* Required task: Copy out every one of the lines below word for word, with no changes.

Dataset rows
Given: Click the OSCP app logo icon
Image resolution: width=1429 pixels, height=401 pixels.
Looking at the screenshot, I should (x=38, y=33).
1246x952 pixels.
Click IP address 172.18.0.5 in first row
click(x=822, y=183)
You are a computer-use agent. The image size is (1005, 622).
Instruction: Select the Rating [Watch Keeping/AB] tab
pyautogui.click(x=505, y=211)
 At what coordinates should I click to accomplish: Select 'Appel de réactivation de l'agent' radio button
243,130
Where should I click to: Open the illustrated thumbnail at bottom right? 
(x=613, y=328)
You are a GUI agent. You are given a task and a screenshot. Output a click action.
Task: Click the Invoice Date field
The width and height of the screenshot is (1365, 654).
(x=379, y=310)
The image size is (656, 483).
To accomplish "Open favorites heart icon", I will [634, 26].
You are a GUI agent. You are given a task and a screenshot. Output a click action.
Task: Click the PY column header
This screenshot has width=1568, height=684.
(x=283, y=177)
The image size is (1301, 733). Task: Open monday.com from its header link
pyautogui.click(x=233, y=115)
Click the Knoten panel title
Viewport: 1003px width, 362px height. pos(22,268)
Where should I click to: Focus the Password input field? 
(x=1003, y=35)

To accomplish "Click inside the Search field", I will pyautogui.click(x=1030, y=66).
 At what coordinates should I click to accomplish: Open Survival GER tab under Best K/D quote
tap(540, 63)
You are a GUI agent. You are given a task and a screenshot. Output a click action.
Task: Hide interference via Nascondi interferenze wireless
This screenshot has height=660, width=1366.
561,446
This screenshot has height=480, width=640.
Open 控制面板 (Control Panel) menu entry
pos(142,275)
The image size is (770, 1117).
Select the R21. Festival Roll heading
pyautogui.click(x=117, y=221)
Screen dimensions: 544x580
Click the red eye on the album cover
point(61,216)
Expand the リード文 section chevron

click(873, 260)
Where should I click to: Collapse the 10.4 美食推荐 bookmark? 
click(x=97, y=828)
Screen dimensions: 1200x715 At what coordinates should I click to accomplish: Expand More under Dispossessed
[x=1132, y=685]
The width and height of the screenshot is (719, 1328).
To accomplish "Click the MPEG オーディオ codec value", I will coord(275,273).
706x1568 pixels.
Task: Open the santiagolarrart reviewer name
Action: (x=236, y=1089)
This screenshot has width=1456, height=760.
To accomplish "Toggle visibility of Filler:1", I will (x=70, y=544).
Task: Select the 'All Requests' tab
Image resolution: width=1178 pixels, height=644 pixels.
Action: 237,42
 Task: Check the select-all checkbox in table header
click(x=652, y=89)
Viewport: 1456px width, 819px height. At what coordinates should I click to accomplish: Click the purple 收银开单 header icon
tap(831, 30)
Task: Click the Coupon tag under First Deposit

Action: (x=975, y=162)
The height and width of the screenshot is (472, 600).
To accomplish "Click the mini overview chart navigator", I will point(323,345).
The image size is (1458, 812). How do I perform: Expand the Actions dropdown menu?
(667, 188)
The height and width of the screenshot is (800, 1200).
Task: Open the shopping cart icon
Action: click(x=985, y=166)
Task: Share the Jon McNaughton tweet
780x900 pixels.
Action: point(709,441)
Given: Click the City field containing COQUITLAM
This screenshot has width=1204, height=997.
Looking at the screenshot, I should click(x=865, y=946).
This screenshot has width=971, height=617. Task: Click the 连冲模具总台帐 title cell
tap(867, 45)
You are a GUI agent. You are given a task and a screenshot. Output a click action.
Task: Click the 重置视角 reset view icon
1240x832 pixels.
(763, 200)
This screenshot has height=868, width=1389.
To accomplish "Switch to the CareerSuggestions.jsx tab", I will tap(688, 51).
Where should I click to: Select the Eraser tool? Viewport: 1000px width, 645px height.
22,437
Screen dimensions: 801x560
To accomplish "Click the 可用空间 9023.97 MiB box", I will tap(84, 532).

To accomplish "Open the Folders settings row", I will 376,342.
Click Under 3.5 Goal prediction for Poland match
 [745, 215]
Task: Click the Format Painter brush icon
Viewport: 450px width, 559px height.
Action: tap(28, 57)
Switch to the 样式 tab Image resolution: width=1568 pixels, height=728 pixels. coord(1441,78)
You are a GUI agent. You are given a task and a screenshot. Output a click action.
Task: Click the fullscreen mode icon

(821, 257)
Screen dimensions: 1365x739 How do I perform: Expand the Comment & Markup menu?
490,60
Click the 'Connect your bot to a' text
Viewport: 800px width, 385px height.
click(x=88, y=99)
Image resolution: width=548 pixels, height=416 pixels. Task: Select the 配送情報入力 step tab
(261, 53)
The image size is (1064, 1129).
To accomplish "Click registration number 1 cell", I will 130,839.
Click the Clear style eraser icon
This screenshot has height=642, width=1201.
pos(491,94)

* Response below:
Given: Click the OSCP app logo icon
Image resolution: width=1429 pixels, height=401 pixels.
Looking at the screenshot, I should (x=38, y=33).
1246x952 pixels.
Click IP address 172.18.0.5 in first row
click(x=822, y=183)
You are a computer-use agent. The image size is (1005, 622).
Instruction: Select the Rating [Watch Keeping/AB] tab
pyautogui.click(x=505, y=211)
 At what coordinates should I click to accomplish: Select 'Appel de réactivation de l'agent' radio button
243,130
Where should I click to: Open the illustrated thumbnail at bottom right? 
(x=613, y=328)
You are a GUI agent. You are given a task and a screenshot. Output a click action.
Task: Click the Invoice Date field
The width and height of the screenshot is (1365, 654).
(x=379, y=310)
The image size is (656, 483).
To accomplish "Open favorites heart icon", I will [634, 26].
You are a GUI agent. You are given a task and a screenshot. Output a click action.
Task: Click the PY column header
This screenshot has width=1568, height=684.
(x=283, y=177)
The image size is (1301, 733). Task: Open monday.com from its header link
pyautogui.click(x=233, y=115)
Click the Knoten panel title
Viewport: 1003px width, 362px height. pos(22,268)
Where should I click to: Focus the Password input field? 
(x=1003, y=35)

To accomplish "Click inside the Search field", I will pyautogui.click(x=1030, y=66).
 At what coordinates should I click to accomplish: Open Survival GER tab under Best K/D quote
tap(540, 63)
You are a GUI agent. You are given a task and a screenshot. Output a click action.
Task: Hide interference via Nascondi interferenze wireless
This screenshot has height=660, width=1366.
561,446
This screenshot has height=480, width=640.
Open 控制面板 (Control Panel) menu entry
pos(142,275)
The image size is (770, 1117).
Select the R21. Festival Roll heading
pyautogui.click(x=117, y=221)
Screen dimensions: 544x580
Click the red eye on the album cover
point(61,216)
Expand the リード文 section chevron

click(873, 260)
Where should I click to: Collapse the 10.4 美食推荐 bookmark? 
click(x=97, y=828)
Screen dimensions: 1200x715 At what coordinates should I click to accomplish: Expand More under Dispossessed
[x=1132, y=685]
The width and height of the screenshot is (719, 1328).
To accomplish "Click the MPEG オーディオ codec value", I will coord(275,273).
706x1568 pixels.
Task: Open the santiagolarrart reviewer name
Action: (x=236, y=1089)
This screenshot has width=1456, height=760.
To accomplish "Toggle visibility of Filler:1", I will (x=70, y=544).
Task: Select the 'All Requests' tab
Image resolution: width=1178 pixels, height=644 pixels.
Action: 237,42
 Task: Check the select-all checkbox in table header
click(x=652, y=89)
Viewport: 1456px width, 819px height. At what coordinates should I click to accomplish: Click the purple 收银开单 header icon
tap(831, 30)
Task: Click the Coupon tag under First Deposit

Action: (x=975, y=162)
The height and width of the screenshot is (472, 600).
To accomplish "Click the mini overview chart navigator", I will point(323,345).
The image size is (1458, 812). How do I perform: Expand the Actions dropdown menu?
(667, 188)
The height and width of the screenshot is (800, 1200).
Task: Open the shopping cart icon
Action: click(x=985, y=166)
Task: Share the Jon McNaughton tweet
780x900 pixels.
Action: point(709,441)
Given: Click the City field containing COQUITLAM
This screenshot has width=1204, height=997.
Looking at the screenshot, I should click(x=865, y=946).
This screenshot has width=971, height=617. Task: Click the 连冲模具总台帐 title cell
tap(867, 45)
You are a GUI agent. You are given a task and a screenshot. Output a click action.
Task: Click the 重置视角 reset view icon
1240x832 pixels.
(763, 200)
This screenshot has height=868, width=1389.
To accomplish "Switch to the CareerSuggestions.jsx tab", I will tap(688, 51).
Where should I click to: Select the Eraser tool? Viewport: 1000px width, 645px height.
22,437
Screen dimensions: 801x560
To accomplish "Click the 可用空间 9023.97 MiB box", I will tap(84, 532).

To accomplish "Open the Folders settings row", I will 376,342.
Click Under 3.5 Goal prediction for Poland match
 [745, 215]
Task: Click the Format Painter brush icon
Viewport: 450px width, 559px height.
Action: tap(28, 57)
Switch to the 样式 tab Image resolution: width=1568 pixels, height=728 pixels. coord(1441,78)
You are a GUI agent. You are given a task and a screenshot. Output a click action.
Task: Click the fullscreen mode icon

(821, 257)
Screen dimensions: 1365x739 How do I perform: Expand the Comment & Markup menu?
490,60
Click the 'Connect your bot to a' text
Viewport: 800px width, 385px height.
click(x=88, y=99)
Image resolution: width=548 pixels, height=416 pixels. Task: Select the 配送情報入力 step tab
(261, 53)
The image size is (1064, 1129).
To accomplish "Click registration number 1 cell", I will 130,839.
Click the Clear style eraser icon
This screenshot has height=642, width=1201.
pos(491,94)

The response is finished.